What is being asked:
From the data below, pick out every line that contains the word "size", matching upper and lower case exactly.
** start of Data shown **
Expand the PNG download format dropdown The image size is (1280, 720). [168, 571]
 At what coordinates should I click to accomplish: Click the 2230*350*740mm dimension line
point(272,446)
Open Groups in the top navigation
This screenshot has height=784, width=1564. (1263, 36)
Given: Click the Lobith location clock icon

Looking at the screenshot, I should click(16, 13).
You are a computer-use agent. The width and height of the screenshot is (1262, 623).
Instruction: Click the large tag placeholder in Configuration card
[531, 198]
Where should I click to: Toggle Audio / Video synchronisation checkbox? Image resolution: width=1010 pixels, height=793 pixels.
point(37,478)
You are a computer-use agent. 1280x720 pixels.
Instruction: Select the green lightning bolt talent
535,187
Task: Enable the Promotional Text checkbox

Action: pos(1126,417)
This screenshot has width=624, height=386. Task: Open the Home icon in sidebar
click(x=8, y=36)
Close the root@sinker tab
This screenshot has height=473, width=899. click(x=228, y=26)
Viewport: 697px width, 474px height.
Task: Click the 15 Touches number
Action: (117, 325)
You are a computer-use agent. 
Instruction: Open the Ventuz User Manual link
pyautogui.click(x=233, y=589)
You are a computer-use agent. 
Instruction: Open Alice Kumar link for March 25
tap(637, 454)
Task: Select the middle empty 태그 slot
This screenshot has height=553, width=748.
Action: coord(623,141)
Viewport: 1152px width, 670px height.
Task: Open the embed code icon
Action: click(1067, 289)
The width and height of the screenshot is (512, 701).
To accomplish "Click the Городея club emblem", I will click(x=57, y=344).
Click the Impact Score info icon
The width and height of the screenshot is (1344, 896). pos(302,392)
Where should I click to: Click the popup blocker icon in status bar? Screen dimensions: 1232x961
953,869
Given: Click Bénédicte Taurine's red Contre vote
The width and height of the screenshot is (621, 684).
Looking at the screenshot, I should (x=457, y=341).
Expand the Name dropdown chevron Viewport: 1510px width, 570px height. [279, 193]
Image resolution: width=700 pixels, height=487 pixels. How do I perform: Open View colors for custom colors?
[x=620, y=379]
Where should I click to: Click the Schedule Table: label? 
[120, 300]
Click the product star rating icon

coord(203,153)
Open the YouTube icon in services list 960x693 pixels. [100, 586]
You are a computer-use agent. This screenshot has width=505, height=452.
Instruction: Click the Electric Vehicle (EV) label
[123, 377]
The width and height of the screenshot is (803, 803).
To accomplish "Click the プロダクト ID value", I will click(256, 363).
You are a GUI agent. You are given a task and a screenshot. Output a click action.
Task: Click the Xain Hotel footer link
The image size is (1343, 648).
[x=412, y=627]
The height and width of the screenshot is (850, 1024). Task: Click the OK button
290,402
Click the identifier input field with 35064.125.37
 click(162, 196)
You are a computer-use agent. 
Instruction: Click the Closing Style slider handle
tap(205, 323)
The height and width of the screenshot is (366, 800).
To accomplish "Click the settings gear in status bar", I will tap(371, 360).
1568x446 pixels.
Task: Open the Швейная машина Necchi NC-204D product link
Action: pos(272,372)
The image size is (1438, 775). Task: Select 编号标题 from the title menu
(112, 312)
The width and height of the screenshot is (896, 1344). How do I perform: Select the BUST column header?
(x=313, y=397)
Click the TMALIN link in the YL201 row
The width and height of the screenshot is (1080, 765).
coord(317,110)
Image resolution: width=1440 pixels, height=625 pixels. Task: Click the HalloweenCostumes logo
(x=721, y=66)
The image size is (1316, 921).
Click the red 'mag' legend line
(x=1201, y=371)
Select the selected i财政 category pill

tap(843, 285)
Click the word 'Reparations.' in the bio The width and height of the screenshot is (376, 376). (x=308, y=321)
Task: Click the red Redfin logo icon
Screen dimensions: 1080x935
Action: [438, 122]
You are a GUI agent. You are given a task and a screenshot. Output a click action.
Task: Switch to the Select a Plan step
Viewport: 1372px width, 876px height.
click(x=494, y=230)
** end of Data shown **
Exercise solution:
Expand the PNG download format dropdown The image size is (1280, 720). [168, 571]
The image size is (1343, 648).
The image size is (1438, 775). Task: Select 编号标题 from the title menu
The image size is (1316, 921).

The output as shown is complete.